** Begin **

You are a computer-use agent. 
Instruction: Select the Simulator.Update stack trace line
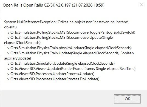pos(61,63)
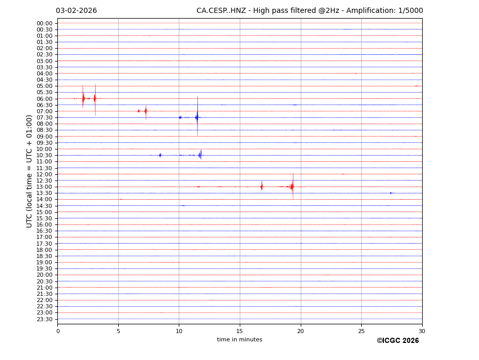The image size is (479, 360).
Task: Click the red seismic spike near minute 3 at 06:00
Action: click(95, 98)
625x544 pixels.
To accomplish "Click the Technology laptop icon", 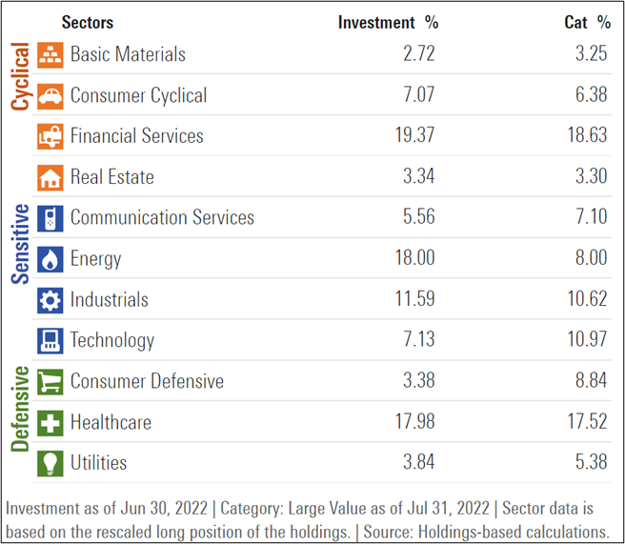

** End **

### WHAT IS ASKED
Reproduce the data above word for word, leaving out the pictures.

### TASK ANSWER
You are a computer-use agent. 
Instruction: Select the Simulator.Update stack trace line
pos(61,63)
The image size is (479, 360).
Task: Click the red seismic spike near minute 3 at 06:00
Action: click(95, 98)
625x544 pixels.
To accomplish "Click the Technology laptop icon", 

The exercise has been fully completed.